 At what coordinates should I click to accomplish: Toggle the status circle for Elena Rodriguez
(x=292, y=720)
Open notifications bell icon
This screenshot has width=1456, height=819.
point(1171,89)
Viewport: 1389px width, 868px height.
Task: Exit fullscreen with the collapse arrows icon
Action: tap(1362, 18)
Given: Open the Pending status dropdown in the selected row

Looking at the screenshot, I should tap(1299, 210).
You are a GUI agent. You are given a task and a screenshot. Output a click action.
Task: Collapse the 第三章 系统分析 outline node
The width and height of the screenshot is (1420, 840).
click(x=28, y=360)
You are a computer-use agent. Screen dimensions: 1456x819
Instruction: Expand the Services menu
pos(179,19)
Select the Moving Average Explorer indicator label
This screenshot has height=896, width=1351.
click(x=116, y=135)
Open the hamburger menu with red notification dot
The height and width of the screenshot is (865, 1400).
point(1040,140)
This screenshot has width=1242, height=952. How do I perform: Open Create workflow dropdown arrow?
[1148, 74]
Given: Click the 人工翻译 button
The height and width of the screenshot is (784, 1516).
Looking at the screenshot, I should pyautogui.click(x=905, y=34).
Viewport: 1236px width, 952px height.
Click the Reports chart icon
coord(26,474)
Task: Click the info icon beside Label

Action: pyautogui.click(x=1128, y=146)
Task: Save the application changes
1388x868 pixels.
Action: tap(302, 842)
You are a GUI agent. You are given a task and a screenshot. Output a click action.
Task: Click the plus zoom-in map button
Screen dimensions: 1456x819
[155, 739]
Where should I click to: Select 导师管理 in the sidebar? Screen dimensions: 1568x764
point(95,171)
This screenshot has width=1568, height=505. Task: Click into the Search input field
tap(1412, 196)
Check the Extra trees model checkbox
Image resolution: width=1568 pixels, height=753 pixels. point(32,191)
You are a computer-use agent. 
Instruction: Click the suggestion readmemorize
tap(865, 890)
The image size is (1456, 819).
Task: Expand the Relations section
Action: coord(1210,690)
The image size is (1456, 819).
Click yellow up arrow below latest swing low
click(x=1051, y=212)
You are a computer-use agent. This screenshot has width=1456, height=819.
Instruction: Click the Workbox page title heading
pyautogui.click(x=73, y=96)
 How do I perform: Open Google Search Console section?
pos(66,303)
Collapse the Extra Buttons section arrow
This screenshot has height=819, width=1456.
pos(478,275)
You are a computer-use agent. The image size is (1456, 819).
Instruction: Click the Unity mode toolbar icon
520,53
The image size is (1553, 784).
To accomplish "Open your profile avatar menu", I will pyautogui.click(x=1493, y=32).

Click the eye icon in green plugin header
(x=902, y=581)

━━━━━━━━━━

**HOW TO COMPLETE THIS TASK:** Retype exactly, and only, the lines that run from the one with "Check the Extra trees model checkbox" through the final line of the entries.

**SOLVED EXERCISE:**
Check the Extra trees model checkbox
Image resolution: width=1568 pixels, height=753 pixels. point(32,191)
You are a computer-use agent. 
Instruction: Click the suggestion readmemorize
tap(865, 890)
The image size is (1456, 819).
Task: Expand the Relations section
Action: coord(1210,690)
The image size is (1456, 819).
Click yellow up arrow below latest swing low
click(x=1051, y=212)
You are a computer-use agent. This screenshot has width=1456, height=819.
Instruction: Click the Workbox page title heading
pyautogui.click(x=73, y=96)
 How do I perform: Open Google Search Console section?
pos(66,303)
Collapse the Extra Buttons section arrow
This screenshot has height=819, width=1456.
pos(478,275)
You are a computer-use agent. The image size is (1456, 819).
Instruction: Click the Unity mode toolbar icon
520,53
The image size is (1553, 784).
To accomplish "Open your profile avatar menu", I will pyautogui.click(x=1493, y=32).

Click the eye icon in green plugin header
(x=902, y=581)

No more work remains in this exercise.